On 2026-06-17, a single npm account published eleven packages that share one purpose and one payload. Ten of them carry the cryptodao- prefix (cryptodao-core, -sdk, -bot, -config, -backend, -signer, -utils, -deploy, -contracts, -types); the eleventh is the scoped @public-for-cdao/core. Every one was published at version 99.99.99 and ships a byte-identical recon.js that runs on postinstall.

The names are the tell. They read like the internal building blocks of a crypto/DAO project's private toolchain. Published to the public npm registry at an artificially high version, they sit in wait for a build pipeline that is configured to resolve those names and that reaches public npm before — or instead of — the private registry. This is dependency confusion, and the payload is tuned for exactly where it expects to land: CI/CD runners.

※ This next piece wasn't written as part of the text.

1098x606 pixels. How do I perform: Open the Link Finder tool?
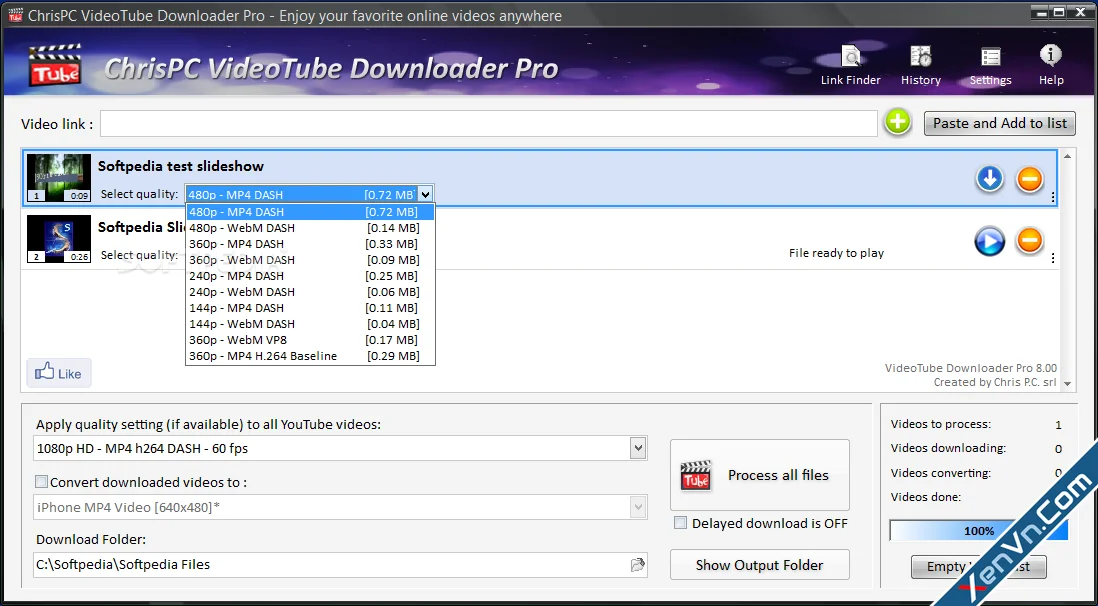point(850,65)
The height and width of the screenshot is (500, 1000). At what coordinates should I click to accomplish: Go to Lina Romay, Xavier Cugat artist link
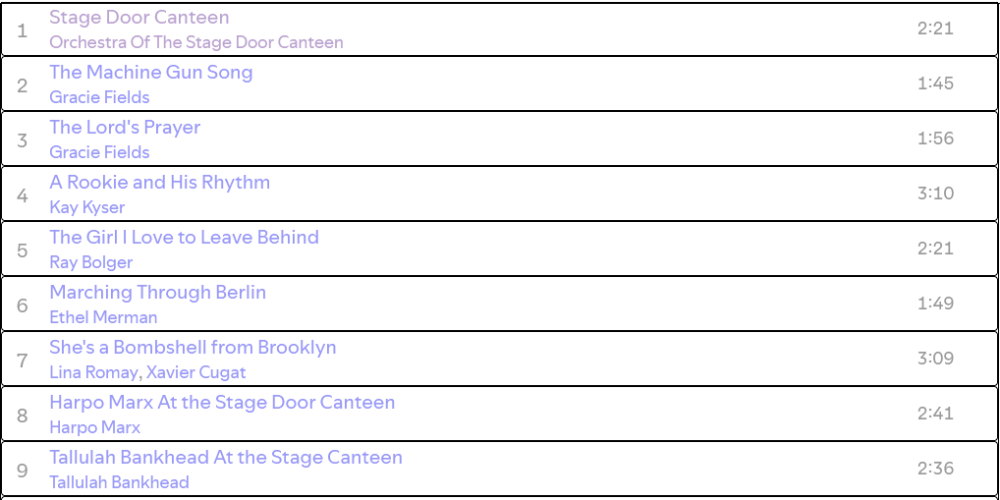[148, 373]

When postinstall fires, recon.js collects host details, sweeps roughly forty cloud, CI, and crypto-wallet environment variables, reads any .env files it can find and forwards the secret-bearing lines verbatim, then transmits the bundle to two collectors — webhook.site and a Pipedream endpoint — with TLS certificate verification disabled. A copy is also written under /tmp.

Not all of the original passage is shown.